• [WHAT TO DO]: Please return the lines below verbatim, beginning at the one that has "Where should I click to: Open the Vorige" and stopping after the one that has "Task: Select Unsubscribe in the footer text", and add no other lines.

• [GIVEN RECORDS]:
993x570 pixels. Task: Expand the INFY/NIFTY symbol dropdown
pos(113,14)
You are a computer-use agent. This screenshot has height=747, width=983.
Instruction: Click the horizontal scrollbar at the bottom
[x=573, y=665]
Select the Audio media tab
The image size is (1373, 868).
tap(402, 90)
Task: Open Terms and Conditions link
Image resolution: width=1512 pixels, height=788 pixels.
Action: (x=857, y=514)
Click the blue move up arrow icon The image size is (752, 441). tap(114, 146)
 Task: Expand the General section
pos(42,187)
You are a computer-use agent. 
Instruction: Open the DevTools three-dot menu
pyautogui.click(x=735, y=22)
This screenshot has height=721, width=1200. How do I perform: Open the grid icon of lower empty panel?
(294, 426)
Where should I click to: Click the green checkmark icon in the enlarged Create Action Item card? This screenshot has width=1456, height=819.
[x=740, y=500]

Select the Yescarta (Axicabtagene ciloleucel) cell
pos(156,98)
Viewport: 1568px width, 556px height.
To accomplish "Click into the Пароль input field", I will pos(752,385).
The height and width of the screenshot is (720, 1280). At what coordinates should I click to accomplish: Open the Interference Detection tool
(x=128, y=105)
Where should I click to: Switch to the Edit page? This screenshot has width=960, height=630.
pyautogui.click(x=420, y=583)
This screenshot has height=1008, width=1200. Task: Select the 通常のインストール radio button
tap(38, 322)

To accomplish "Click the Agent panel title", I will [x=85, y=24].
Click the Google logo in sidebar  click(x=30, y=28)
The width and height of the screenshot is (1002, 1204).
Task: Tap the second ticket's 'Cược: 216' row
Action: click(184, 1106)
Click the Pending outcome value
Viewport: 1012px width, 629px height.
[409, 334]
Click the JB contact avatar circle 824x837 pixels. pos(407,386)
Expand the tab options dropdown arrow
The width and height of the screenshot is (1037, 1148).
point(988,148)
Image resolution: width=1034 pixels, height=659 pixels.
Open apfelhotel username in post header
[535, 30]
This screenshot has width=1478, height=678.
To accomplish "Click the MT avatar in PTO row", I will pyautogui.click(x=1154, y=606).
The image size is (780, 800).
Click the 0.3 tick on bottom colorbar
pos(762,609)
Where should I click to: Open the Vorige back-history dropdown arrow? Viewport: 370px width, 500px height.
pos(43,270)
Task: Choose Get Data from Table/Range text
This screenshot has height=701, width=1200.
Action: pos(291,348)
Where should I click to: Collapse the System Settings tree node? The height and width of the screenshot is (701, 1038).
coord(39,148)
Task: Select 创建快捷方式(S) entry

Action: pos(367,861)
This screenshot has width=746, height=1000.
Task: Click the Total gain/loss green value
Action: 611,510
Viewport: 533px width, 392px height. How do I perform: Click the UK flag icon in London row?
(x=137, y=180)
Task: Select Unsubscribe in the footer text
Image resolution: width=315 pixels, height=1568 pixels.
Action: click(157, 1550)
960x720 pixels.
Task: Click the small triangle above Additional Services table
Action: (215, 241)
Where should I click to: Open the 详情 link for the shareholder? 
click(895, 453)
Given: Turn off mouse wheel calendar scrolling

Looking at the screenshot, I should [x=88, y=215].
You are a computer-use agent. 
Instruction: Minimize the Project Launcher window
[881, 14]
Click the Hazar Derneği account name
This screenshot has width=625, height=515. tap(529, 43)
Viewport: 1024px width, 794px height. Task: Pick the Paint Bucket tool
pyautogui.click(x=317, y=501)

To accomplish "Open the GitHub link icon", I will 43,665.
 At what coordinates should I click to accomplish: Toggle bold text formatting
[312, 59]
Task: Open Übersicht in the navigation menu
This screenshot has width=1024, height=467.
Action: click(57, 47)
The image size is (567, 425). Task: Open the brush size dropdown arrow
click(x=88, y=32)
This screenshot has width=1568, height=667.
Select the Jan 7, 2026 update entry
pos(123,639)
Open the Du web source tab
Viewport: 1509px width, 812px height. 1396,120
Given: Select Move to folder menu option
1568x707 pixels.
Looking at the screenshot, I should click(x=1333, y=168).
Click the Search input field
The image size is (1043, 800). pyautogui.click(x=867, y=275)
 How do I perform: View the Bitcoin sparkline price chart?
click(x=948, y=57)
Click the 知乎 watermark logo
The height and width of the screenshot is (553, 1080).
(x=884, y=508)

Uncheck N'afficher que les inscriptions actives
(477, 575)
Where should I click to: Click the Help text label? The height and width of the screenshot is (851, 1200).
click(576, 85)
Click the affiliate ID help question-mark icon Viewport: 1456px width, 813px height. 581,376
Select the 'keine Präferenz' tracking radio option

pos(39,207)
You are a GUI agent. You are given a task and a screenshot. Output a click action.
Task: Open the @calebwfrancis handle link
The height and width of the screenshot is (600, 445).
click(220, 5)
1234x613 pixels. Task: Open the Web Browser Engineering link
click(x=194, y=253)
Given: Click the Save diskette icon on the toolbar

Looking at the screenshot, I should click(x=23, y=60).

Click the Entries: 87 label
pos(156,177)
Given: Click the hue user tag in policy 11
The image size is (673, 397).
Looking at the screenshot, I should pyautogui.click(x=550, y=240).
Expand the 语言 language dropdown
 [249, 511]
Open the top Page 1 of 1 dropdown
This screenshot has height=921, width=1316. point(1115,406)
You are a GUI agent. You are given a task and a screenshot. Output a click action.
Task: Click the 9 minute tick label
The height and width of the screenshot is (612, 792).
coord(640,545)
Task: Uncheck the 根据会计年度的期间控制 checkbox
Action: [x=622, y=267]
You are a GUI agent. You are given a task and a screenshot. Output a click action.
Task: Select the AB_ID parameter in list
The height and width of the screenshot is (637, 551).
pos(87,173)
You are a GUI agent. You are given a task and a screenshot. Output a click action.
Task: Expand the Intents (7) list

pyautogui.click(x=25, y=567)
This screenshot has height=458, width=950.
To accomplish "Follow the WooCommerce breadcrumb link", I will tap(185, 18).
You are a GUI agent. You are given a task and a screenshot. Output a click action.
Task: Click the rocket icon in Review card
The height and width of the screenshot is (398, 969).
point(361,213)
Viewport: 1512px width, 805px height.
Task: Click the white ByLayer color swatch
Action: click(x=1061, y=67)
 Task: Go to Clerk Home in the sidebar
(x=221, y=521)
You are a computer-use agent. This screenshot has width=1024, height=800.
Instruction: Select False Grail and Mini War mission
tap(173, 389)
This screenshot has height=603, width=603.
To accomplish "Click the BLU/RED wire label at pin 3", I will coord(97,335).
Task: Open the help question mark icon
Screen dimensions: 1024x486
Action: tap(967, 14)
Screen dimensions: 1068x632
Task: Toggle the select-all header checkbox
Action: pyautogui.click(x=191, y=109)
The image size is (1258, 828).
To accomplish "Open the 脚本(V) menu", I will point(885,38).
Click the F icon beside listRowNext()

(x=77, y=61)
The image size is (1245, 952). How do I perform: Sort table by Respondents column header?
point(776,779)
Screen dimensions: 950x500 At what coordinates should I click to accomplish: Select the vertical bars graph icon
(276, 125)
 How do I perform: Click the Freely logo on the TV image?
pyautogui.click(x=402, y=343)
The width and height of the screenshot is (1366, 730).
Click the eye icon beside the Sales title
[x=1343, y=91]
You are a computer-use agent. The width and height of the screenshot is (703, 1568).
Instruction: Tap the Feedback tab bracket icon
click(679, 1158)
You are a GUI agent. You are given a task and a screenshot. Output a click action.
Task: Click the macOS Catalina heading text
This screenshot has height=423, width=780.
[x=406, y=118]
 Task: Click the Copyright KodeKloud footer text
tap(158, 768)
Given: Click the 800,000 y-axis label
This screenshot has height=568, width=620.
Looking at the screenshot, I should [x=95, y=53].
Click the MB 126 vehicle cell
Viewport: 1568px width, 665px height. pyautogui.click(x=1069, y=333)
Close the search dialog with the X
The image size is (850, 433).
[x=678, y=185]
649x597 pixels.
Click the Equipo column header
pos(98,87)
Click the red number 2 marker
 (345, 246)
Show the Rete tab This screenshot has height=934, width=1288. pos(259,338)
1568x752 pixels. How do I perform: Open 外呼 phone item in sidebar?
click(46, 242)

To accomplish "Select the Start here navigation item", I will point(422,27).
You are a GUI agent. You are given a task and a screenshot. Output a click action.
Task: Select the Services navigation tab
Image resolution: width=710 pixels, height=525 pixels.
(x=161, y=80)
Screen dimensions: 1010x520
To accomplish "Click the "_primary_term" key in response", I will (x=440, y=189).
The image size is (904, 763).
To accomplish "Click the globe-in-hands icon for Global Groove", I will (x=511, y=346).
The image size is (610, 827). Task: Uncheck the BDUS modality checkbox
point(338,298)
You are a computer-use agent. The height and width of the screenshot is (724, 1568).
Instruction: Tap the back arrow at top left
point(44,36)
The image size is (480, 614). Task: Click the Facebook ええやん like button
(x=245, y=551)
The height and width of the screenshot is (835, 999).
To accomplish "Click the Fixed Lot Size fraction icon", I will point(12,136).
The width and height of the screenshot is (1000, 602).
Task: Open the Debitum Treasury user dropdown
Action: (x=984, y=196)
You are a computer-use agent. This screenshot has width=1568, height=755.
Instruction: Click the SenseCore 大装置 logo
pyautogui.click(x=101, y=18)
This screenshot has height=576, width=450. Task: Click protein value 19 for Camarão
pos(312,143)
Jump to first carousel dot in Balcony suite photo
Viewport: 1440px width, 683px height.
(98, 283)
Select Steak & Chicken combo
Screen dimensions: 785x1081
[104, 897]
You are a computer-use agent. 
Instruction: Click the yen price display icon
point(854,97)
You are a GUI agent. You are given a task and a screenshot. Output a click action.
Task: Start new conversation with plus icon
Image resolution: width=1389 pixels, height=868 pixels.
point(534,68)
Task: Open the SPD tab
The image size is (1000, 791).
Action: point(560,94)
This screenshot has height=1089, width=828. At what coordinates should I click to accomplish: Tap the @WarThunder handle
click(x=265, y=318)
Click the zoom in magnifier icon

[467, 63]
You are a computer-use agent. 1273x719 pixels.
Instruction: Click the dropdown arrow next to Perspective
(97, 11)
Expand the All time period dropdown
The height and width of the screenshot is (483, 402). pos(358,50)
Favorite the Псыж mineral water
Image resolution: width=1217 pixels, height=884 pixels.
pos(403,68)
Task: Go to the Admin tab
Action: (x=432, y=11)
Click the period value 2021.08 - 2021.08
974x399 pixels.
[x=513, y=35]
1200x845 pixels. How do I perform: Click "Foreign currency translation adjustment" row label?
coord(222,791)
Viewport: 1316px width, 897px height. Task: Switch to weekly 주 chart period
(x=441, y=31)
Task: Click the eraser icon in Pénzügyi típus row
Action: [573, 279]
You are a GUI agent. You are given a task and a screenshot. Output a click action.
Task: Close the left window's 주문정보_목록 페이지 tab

• [ANSWER FOR THIS EXERCISE]:
Where should I click to: Open the Vorige back-history dropdown arrow? Viewport: 370px width, 500px height.
pos(43,270)
Task: Choose Get Data from Table/Range text
This screenshot has height=701, width=1200.
Action: pos(291,348)
Where should I click to: Collapse the System Settings tree node? The height and width of the screenshot is (701, 1038).
coord(39,148)
Task: Select 创建快捷方式(S) entry

Action: pos(367,861)
This screenshot has width=746, height=1000.
Task: Click the Total gain/loss green value
Action: 611,510
Viewport: 533px width, 392px height. How do I perform: Click the UK flag icon in London row?
(x=137, y=180)
Task: Select Unsubscribe in the footer text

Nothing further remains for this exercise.